Brief: Every record needs to be restated word for word.

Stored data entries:
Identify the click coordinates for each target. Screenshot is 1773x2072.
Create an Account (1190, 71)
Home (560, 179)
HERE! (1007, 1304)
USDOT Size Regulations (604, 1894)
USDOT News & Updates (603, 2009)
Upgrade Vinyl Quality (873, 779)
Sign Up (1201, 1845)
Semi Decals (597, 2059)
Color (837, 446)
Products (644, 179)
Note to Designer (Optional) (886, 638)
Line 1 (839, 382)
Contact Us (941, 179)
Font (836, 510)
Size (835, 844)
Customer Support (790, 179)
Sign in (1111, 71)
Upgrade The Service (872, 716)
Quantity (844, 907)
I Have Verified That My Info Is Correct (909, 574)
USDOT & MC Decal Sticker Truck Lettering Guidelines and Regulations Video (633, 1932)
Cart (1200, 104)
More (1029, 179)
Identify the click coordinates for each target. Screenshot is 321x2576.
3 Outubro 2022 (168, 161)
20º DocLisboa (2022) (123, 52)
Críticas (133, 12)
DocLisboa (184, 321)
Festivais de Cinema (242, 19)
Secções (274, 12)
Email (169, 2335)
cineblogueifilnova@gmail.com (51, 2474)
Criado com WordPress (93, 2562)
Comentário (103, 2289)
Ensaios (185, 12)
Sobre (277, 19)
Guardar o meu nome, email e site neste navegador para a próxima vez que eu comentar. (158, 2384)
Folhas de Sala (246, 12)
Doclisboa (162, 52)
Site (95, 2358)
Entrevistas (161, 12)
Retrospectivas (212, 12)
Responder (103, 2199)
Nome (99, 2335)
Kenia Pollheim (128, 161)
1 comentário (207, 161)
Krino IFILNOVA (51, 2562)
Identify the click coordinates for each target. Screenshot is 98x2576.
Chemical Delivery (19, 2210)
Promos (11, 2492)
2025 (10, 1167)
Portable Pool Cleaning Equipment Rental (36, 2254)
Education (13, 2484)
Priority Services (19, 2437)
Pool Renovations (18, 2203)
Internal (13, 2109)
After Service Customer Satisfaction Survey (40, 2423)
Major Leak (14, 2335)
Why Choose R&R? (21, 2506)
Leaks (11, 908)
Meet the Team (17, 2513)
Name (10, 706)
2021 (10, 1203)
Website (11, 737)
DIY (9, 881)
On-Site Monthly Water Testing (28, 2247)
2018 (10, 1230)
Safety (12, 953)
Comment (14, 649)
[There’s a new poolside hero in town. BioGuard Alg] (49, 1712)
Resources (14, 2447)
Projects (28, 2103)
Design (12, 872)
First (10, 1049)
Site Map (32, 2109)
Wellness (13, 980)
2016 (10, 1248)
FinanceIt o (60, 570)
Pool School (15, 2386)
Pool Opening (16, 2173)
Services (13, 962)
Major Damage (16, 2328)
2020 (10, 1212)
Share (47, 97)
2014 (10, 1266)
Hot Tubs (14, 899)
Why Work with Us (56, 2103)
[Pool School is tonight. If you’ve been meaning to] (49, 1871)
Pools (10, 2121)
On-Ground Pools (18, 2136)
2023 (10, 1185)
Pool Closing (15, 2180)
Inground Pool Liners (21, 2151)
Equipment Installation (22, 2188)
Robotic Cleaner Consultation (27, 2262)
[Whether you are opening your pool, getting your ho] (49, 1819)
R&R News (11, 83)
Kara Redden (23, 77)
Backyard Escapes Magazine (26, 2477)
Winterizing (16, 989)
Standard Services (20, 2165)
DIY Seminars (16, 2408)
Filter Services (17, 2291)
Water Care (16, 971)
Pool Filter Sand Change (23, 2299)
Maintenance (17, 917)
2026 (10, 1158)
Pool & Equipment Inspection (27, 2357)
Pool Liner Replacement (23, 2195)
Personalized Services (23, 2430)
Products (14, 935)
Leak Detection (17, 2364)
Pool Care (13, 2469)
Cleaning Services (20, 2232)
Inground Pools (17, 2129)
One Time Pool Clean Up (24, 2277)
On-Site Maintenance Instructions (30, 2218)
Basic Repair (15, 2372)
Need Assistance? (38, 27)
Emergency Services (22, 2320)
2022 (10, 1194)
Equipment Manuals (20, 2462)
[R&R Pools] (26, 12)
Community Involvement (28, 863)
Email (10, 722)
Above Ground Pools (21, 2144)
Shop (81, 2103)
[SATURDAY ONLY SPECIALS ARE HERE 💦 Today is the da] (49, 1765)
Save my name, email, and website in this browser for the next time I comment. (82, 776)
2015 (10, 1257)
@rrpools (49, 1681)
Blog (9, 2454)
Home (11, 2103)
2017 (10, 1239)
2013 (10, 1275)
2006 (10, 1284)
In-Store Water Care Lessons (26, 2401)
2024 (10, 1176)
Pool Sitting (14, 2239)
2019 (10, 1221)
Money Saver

Response:
Identify the click coordinates for each target. Screenshot is 1773x2072.
Create an Account (1190, 71)
Home (560, 179)
HERE! (1007, 1304)
USDOT Size Regulations (604, 1894)
USDOT News & Updates (603, 2009)
Upgrade Vinyl Quality (873, 779)
Sign Up (1201, 1845)
Semi Decals (597, 2059)
Color (837, 446)
Products (644, 179)
Note to Designer (Optional) (886, 638)
Line 1 (839, 382)
Contact Us (941, 179)
Font (836, 510)
Size (835, 844)
Customer Support (790, 179)
Sign in (1111, 71)
Upgrade The Service (872, 716)
Quantity (844, 907)
I Have Verified That My Info Is Correct (909, 574)
USDOT & MC Decal Sticker Truck Lettering Guidelines and Regulations Video (633, 1932)
Cart (1200, 104)
More (1029, 179)
Identify the click coordinates for each target. Screenshot is 321x2576.
3 Outubro 2022 (168, 161)
20º DocLisboa (2022) (123, 52)
Críticas (133, 12)
DocLisboa (184, 321)
Festivais de Cinema (242, 19)
Secções (274, 12)
Email (169, 2335)
cineblogueifilnova@gmail.com (51, 2474)
Criado com WordPress (93, 2562)
Comentário (103, 2289)
Ensaios (185, 12)
Sobre (277, 19)
Guardar o meu nome, email e site neste navegador para a próxima vez que eu comentar. (158, 2384)
Folhas de Sala (246, 12)
Doclisboa (162, 52)
Site (95, 2358)
Entrevistas (161, 12)
Retrospectivas (212, 12)
Responder (103, 2199)
Nome (99, 2335)
Kenia Pollheim (128, 161)
1 comentário (207, 161)
Krino IFILNOVA (51, 2562)
Identify the click coordinates for each target. Screenshot is 98x2576.
Chemical Delivery (19, 2210)
Promos (11, 2492)
2025 (10, 1167)
Portable Pool Cleaning Equipment Rental (36, 2254)
Education (13, 2484)
Priority Services (19, 2437)
Pool Renovations (18, 2203)
Internal (13, 2109)
After Service Customer Satisfaction Survey (40, 2423)
Major Leak (14, 2335)
Why Choose R&R? (21, 2506)
Leaks (11, 908)
Meet the Team (17, 2513)
Name (10, 706)
2021 (10, 1203)
Website (11, 737)
DIY (9, 881)
On-Site Monthly Water Testing (28, 2247)
2018 (10, 1230)
Safety (12, 953)
Comment (14, 649)
[There’s a new poolside hero in town. BioGuard Alg] (49, 1712)
Resources (14, 2447)
Projects (28, 2103)
Design (12, 872)
First (10, 1049)
Site Map (32, 2109)
Wellness (13, 980)
2016 (10, 1248)
FinanceIt o (60, 570)
Pool School (15, 2386)
Pool Opening (16, 2173)
Services (13, 962)
Major Damage (16, 2328)
2020 (10, 1212)
Share (47, 97)
2014 (10, 1266)
Hot Tubs (14, 899)
Why Work with Us (56, 2103)
[Pool School is tonight. If you’ve been meaning to] (49, 1871)
Pools (10, 2121)
On-Ground Pools (18, 2136)
2023 (10, 1185)
Pool Closing (15, 2180)
Inground Pool Liners (21, 2151)
Equipment Installation (22, 2188)
Robotic Cleaner Consultation (27, 2262)
[Whether you are opening your pool, getting your ho] (49, 1819)
R&R News (11, 83)
Kara Redden (23, 77)
Backyard Escapes Magazine (26, 2477)
Winterizing (16, 989)
Standard Services (20, 2165)
DIY Seminars (16, 2408)
Filter Services (17, 2291)
Water Care (16, 971)
Pool Filter Sand Change (23, 2299)
Maintenance (17, 917)
2026 (10, 1158)
Pool & Equipment Inspection (27, 2357)
Pool Liner Replacement (23, 2195)
Personalized Services (23, 2430)
Products (14, 935)
Leak Detection (17, 2364)
Pool Care (13, 2469)
Cleaning Services (20, 2232)
Inground Pools (17, 2129)
One Time Pool Clean Up (24, 2277)
On-Site Maintenance Instructions (30, 2218)
Basic Repair (15, 2372)
Need Assistance? (38, 27)
Emergency Services (22, 2320)
2022 (10, 1194)
Equipment Manuals (20, 2462)
[R&R Pools] (26, 12)
Community Involvement (28, 863)
Email (10, 722)
Above Ground Pools (21, 2144)
Shop (81, 2103)
[SATURDAY ONLY SPECIALS ARE HERE 💦 Today is the da] (49, 1765)
Save my name, email, and website in this browser for the next time I comment. (82, 776)
2015 (10, 1257)
@rrpools (49, 1681)
Blog (9, 2454)
Home (11, 2103)
2017 (10, 1239)
2013 (10, 1275)
2006 (10, 1284)
In-Store Water Care Lessons (26, 2401)
2024 (10, 1176)
Pool Sitting (14, 2239)
2019 (10, 1221)
Money Saver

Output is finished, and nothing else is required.